» Texto de página

----------------

[![Open In Colab](https://colab.research.google.com/assets/colab-badge.svg)](https://colab.research.google.com/github/fisamz/Repositorio_MCDAA/blob/main/Tarea3/Tarea3.ipynb)

# Tarea 3 — Manipulación de datos con DataFrames en PySpark
**Alumno:** Fisam Zavala  
**Dataset:** Resultados de futbol & momios de casas de apuestas.  
**Fuente:** [European Soccer Database](https://www.kaggle.com/datasets/hugomathien/soccer)


In [1]:
#%pip install pyspark
import pyspark
pyspark.__version__

'4.1.1'


En esta práctica se utilizó la API de DataFrames de PySpark para cargar y manipular el conjunto de datos `match.csv`. 
Se realizaron transformaciones a nivel de columnas mediante `withColumn`, creando variables derivadas como `total_goals`, `goal_diff`, `is_home_win` y `season_year`.

Posteriormente, se aplicaron filtros para seleccionar subconjuntos de interés (por ejemplo, partidos con alta anotación) y se obtuvieron estadísticas descriptivas con `describe()` y agregaciones con `agg()`.

Finalmente, se realizaron agrupaciones por temporada usando `groupBy().agg()` para calcular promedios y conteos, mostrando el uso típico de DataFrames para análisis tipo SQL en Spark.


In [None]:
# (Opcional / referencia) Descarga desde Kaggle:
# !pip install kaggle
# !kaggle datasets download -d hugomathien/soccer
# !unzip soccer.zip -d data/

#import sqlite3, pandas as pd

#conn = sqlite3.connect("../data/database.sqlite")

#df_match = pd.read_sql("SELECT * FROM Match", conn)
#df_match.to_csv("../data/match.csv", index=False)

#conn.close()


In [1]:
from pyspark.sql import SparkSession

spark = (
    SparkSession.builder
    .appName("Tarea3_DataFrames")

----------------

Datos recopilados:
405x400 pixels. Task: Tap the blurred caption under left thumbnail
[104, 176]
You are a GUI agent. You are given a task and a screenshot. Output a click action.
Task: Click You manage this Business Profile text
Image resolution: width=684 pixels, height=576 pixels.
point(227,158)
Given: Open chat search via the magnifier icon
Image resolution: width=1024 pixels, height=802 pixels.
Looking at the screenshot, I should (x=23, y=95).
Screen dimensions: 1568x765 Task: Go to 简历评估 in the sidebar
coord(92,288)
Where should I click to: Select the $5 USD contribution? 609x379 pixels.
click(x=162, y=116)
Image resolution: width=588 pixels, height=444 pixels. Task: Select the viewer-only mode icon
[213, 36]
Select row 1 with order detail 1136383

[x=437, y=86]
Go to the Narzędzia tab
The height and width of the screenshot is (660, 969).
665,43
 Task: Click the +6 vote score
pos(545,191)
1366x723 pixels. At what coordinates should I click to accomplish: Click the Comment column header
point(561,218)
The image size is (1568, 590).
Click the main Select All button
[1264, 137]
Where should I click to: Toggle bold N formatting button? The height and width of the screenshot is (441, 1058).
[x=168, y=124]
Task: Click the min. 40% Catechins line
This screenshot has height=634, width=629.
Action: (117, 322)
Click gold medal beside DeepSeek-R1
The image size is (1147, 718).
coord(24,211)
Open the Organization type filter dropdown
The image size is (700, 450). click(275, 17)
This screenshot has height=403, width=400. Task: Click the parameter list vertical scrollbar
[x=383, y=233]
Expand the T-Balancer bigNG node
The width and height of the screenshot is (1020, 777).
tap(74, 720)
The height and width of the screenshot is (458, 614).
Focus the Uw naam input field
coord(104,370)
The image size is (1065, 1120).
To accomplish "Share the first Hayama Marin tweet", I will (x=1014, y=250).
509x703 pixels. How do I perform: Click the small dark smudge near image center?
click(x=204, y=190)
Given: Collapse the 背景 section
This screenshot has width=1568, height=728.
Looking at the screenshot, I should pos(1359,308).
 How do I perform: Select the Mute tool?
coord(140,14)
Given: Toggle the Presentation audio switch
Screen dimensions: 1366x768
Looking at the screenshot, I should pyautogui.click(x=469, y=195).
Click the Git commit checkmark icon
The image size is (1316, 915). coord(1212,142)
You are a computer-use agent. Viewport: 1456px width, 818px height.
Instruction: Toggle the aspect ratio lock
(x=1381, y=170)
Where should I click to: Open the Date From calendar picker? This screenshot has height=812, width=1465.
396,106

----------------

» Ejercicio planteado 1
En la tarea de PySpark, ¿qué nombre de aplicación se le da a la sesión de Spark?
» Ejercicio planteado 2
Copia de la tarea de PySpark el fragmento que va desde "#import sqlite3, pandas" hasta "#conn.close()", ambos incluidos.

» Salida completa 1
Tarea3_DataFrames

» Salida completa 2
#import sqlite3, pandas as pd

#conn = sqlite3.connect("../data/database.sqlite")

#df_match = pd.read_sql("SELECT * FROM Match", conn)
#df_match.to_csv("../data/match.csv", index=False)

#conn.close()